- **REQUIREMENTS**
Substitute "Casing string" for "Drill string" in the material, starting at its first line and ending at the line that contains "Action: tap(405, 103)". Reproduce only those lines, with everything else left unchanged.
## start EXERCISE INPUT
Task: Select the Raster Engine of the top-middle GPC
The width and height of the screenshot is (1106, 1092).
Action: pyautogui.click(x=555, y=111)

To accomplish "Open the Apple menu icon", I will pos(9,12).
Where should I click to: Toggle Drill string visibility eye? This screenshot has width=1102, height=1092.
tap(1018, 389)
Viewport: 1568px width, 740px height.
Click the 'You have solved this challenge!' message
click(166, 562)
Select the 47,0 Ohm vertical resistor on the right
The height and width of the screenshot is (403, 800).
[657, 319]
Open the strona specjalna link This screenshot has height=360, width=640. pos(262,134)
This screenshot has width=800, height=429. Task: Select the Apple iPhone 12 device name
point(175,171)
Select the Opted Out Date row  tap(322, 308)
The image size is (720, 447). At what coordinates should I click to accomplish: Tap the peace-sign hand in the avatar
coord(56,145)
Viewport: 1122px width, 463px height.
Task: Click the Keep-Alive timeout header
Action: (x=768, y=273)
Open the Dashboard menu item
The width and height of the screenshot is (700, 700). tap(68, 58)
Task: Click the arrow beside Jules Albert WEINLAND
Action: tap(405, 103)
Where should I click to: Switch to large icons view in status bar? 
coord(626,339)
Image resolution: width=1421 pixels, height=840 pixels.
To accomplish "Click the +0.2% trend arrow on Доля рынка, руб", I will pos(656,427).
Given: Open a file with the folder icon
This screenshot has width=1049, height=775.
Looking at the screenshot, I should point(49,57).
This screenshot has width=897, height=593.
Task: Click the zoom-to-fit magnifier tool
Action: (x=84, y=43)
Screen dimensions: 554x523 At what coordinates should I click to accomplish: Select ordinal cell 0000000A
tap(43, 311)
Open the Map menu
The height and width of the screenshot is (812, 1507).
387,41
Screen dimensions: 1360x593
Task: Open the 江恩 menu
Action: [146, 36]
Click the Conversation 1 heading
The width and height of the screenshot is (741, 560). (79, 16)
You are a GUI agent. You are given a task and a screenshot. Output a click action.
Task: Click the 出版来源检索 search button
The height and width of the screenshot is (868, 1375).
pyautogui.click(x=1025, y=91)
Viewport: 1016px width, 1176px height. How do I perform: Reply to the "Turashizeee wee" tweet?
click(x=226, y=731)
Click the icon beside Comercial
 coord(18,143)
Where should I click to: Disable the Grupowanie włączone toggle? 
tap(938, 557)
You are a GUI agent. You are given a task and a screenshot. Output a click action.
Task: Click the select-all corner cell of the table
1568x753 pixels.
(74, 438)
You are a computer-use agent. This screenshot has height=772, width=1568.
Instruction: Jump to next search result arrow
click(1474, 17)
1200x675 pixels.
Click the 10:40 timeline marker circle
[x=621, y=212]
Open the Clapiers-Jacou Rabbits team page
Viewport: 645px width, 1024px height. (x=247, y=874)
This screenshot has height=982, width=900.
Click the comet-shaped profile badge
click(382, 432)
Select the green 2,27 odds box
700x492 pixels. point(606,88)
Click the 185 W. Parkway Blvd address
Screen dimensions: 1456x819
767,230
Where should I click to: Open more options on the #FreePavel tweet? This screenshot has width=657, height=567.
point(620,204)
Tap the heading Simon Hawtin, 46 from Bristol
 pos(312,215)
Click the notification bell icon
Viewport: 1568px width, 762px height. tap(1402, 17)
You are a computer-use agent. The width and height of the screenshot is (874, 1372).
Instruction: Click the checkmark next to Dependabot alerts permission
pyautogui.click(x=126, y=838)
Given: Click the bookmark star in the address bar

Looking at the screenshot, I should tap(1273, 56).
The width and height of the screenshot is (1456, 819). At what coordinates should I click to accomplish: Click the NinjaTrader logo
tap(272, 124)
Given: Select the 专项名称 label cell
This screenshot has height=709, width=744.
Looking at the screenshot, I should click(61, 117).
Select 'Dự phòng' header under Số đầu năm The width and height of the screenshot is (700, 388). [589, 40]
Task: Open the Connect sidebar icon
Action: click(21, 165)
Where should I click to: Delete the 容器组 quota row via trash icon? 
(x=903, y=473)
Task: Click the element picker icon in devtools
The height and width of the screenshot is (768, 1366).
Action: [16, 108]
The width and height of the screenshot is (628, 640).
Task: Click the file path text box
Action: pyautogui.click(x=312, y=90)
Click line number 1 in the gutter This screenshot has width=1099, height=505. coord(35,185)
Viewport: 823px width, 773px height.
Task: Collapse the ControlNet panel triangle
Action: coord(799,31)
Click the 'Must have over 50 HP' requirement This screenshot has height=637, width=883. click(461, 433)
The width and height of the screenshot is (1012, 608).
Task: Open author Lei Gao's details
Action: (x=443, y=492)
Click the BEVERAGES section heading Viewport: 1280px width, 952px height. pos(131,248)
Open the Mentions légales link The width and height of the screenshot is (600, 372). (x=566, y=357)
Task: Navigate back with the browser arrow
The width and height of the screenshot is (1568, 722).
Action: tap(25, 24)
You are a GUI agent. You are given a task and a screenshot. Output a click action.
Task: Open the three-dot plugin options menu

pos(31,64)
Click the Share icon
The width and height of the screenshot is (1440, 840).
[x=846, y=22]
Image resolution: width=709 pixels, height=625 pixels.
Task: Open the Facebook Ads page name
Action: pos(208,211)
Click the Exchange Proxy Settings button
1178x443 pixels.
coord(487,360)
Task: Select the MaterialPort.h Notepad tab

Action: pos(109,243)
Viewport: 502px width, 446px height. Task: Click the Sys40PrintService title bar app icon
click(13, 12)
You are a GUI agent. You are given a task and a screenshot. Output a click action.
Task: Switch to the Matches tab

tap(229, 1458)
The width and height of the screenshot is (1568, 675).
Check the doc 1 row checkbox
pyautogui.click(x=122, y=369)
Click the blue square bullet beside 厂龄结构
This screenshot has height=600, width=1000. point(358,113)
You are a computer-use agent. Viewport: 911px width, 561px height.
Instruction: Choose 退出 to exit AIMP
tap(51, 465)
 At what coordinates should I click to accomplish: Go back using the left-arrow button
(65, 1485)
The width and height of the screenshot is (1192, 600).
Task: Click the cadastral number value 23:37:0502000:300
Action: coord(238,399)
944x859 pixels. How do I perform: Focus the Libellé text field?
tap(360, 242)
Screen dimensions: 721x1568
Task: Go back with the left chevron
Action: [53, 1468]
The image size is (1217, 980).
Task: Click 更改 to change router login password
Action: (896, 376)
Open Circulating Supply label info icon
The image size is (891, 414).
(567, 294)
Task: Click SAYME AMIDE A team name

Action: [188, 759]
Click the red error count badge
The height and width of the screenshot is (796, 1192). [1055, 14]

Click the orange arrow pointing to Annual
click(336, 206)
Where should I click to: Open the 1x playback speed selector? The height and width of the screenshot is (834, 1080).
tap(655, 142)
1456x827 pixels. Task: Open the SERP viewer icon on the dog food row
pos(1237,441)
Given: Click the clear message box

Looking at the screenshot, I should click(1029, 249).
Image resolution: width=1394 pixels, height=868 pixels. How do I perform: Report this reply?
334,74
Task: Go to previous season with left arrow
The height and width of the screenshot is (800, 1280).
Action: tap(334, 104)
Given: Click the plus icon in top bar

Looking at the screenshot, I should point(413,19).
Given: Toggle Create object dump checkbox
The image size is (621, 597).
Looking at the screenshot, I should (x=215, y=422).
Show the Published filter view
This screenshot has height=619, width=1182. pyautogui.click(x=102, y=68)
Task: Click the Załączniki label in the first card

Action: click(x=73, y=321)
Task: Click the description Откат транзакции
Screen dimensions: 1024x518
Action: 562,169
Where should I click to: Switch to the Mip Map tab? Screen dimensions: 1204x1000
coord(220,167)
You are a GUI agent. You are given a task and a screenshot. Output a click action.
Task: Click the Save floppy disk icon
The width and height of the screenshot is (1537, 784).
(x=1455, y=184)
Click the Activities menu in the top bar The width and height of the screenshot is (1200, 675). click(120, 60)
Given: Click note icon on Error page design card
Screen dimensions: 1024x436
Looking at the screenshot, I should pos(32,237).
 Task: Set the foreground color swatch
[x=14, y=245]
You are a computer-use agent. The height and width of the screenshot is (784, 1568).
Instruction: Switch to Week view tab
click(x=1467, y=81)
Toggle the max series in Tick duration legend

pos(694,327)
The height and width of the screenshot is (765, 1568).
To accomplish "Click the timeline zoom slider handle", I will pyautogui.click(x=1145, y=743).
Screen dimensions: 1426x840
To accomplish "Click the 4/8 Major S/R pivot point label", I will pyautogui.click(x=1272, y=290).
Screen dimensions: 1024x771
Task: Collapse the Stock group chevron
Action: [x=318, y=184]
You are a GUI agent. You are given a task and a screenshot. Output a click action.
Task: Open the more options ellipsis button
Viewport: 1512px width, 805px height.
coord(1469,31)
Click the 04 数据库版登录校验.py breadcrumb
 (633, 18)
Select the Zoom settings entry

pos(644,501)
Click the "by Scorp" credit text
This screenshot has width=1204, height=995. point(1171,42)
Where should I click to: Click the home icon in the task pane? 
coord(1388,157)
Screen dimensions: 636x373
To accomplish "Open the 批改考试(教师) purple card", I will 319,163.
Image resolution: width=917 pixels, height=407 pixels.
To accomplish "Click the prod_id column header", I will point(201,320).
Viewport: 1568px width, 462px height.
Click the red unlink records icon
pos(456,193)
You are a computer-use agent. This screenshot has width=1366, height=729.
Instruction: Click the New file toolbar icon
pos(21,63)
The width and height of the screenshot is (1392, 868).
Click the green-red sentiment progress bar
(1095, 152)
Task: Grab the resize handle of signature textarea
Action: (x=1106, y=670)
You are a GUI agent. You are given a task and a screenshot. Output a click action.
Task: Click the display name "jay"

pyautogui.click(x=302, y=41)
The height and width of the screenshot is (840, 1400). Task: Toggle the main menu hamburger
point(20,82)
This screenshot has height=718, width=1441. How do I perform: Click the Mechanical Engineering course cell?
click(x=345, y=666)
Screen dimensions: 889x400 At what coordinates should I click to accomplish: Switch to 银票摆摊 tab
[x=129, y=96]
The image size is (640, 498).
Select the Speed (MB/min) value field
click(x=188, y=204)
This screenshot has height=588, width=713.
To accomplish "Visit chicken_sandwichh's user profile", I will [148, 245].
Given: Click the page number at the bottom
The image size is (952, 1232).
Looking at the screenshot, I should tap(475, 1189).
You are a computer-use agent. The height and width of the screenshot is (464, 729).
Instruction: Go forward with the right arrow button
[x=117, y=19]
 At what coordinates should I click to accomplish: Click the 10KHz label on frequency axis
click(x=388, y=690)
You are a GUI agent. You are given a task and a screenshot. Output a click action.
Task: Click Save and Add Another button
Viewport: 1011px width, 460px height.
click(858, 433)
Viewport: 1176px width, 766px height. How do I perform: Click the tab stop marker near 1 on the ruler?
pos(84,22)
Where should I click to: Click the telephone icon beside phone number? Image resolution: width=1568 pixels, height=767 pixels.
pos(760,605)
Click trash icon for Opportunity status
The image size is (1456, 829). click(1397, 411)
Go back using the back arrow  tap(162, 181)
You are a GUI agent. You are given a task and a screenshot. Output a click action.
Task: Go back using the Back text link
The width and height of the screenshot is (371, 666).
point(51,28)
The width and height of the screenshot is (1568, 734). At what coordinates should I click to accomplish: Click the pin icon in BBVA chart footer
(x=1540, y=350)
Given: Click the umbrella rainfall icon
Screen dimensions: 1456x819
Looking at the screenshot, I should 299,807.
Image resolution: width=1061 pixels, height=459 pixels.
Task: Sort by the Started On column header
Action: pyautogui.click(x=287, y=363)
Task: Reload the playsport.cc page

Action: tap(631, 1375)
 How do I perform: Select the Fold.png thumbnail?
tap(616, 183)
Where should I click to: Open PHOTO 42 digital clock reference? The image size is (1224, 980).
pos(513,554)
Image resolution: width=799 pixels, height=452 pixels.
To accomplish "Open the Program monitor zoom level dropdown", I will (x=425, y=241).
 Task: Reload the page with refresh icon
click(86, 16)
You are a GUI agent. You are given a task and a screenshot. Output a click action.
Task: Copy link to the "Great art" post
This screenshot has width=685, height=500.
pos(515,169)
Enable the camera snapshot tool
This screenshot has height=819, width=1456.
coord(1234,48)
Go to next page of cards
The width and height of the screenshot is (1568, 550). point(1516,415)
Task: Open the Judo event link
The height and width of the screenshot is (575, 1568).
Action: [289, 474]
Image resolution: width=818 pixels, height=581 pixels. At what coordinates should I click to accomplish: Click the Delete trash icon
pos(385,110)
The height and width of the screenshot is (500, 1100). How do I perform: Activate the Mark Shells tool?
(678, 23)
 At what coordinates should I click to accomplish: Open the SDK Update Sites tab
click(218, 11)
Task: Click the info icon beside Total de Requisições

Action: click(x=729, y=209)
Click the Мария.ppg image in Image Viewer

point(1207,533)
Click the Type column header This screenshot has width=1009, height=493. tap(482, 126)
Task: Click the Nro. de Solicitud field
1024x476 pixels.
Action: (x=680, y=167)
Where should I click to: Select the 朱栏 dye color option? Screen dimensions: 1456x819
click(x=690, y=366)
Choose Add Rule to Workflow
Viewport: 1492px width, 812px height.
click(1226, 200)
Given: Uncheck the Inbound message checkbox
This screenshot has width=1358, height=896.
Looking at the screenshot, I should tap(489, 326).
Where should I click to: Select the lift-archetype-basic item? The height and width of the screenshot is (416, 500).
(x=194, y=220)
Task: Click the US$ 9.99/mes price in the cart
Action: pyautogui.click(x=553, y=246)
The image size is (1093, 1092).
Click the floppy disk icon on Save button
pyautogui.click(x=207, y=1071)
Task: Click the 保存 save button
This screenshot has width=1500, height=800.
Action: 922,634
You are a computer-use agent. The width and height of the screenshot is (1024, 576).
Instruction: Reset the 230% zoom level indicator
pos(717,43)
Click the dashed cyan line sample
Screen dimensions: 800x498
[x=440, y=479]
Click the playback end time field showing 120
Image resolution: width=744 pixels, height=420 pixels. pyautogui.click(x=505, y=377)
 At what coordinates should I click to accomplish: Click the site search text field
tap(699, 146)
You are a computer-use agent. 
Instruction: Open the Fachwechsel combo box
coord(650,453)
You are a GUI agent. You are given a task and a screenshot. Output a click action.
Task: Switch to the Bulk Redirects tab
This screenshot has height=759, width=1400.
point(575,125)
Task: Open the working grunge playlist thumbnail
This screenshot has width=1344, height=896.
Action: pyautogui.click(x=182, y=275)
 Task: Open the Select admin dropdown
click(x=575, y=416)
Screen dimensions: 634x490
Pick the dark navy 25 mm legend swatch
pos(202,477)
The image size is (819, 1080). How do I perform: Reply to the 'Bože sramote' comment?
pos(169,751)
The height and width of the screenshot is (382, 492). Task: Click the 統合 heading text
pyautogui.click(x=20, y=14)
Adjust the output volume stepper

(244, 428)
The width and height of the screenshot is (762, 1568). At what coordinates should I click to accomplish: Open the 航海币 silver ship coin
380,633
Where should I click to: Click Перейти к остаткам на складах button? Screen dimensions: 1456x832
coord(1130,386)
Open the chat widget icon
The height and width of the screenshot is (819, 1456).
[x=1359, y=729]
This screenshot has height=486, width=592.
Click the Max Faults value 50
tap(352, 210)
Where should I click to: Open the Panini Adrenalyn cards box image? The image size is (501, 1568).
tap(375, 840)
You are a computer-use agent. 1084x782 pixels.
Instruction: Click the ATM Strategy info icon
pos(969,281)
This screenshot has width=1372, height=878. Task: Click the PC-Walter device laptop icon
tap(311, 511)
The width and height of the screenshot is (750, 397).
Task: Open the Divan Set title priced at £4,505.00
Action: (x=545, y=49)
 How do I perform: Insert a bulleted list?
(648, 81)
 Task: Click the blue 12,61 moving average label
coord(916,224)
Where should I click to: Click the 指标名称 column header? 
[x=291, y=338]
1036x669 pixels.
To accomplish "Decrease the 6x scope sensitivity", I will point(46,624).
## end EXERCISE INPUT
- **TASK ANSWER**
Task: Select the Raster Engine of the top-middle GPC
The width and height of the screenshot is (1106, 1092).
Action: pyautogui.click(x=555, y=111)

To accomplish "Open the Apple menu icon", I will pos(9,12).
Where should I click to: Toggle Casing string visibility eye? This screenshot has width=1102, height=1092.
tap(1018, 389)
Viewport: 1568px width, 740px height.
Click the 'You have solved this challenge!' message
click(166, 562)
Select the 47,0 Ohm vertical resistor on the right
The height and width of the screenshot is (403, 800).
[657, 319]
Open the strona specjalna link This screenshot has height=360, width=640. pos(262,134)
This screenshot has width=800, height=429. Task: Select the Apple iPhone 12 device name
point(175,171)
Select the Opted Out Date row  tap(322, 308)
The image size is (720, 447). At what coordinates should I click to accomplish: Tap the peace-sign hand in the avatar
coord(56,145)
Viewport: 1122px width, 463px height.
Task: Click the Keep-Alive timeout header
Action: (x=768, y=273)
Open the Dashboard menu item
The width and height of the screenshot is (700, 700). tap(68, 58)
Task: Click the arrow beside Jules Albert WEINLAND
Action: tap(405, 103)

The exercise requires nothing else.